Data provided Block Start

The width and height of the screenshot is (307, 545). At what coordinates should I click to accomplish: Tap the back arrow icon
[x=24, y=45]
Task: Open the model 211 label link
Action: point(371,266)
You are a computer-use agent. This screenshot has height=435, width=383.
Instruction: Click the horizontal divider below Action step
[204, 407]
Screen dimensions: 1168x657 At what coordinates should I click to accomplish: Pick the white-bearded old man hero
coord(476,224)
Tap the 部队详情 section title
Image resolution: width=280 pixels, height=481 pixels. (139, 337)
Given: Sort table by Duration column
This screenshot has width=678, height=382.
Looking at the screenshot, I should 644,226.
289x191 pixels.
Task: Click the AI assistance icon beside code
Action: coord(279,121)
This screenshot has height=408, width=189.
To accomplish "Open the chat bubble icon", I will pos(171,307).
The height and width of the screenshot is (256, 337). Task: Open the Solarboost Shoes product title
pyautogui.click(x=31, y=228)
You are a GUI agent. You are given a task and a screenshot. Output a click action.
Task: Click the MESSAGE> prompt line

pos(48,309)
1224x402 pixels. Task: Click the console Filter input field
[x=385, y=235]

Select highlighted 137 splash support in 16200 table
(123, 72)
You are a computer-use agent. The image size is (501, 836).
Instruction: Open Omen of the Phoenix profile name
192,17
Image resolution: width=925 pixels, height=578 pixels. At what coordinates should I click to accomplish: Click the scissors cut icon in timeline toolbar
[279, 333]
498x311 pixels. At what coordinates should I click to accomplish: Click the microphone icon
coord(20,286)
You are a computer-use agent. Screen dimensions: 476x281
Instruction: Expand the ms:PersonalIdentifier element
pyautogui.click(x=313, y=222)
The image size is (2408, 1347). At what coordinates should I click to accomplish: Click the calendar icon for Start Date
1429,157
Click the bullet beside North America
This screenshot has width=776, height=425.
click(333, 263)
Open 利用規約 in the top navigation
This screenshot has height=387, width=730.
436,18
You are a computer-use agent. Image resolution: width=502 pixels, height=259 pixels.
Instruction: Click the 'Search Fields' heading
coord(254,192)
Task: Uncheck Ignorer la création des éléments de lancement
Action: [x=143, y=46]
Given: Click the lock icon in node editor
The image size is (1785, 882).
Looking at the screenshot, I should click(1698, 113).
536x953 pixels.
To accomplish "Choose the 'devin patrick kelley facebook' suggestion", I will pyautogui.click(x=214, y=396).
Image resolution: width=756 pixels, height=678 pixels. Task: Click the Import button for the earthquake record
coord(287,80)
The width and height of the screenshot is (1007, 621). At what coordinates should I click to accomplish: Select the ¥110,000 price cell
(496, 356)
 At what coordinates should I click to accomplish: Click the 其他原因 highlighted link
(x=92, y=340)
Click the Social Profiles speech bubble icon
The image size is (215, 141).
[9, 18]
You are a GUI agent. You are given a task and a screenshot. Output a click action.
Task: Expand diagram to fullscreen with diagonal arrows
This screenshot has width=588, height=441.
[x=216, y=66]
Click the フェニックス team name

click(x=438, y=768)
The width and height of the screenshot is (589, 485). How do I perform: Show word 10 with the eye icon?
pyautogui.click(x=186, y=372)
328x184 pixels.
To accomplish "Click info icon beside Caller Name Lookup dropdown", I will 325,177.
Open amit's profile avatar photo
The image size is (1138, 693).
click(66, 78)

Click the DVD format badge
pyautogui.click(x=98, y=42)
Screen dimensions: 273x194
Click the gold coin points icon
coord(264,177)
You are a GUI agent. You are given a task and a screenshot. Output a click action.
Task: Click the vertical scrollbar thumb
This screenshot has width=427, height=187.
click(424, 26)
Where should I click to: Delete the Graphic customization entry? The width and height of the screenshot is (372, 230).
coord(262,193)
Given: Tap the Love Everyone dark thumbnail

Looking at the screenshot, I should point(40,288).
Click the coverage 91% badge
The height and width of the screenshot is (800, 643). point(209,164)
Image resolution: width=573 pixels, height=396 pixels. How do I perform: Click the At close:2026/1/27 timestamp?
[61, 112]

Data provided Block End

Try it ->
Word for word, restate the entries from the first line to the line that has "This screenshot has height=408, width=189.", both included, and nothing else.

Task solution ->
The width and height of the screenshot is (307, 545). At what coordinates should I click to accomplish: Tap the back arrow icon
[x=24, y=45]
Task: Open the model 211 label link
Action: point(371,266)
You are a computer-use agent. This screenshot has height=435, width=383.
Instruction: Click the horizontal divider below Action step
[204, 407]
Screen dimensions: 1168x657 At what coordinates should I click to accomplish: Pick the white-bearded old man hero
coord(476,224)
Tap the 部队详情 section title
Image resolution: width=280 pixels, height=481 pixels. (139, 337)
Given: Sort table by Duration column
This screenshot has width=678, height=382.
Looking at the screenshot, I should 644,226.
289x191 pixels.
Task: Click the AI assistance icon beside code
Action: coord(279,121)
This screenshot has height=408, width=189.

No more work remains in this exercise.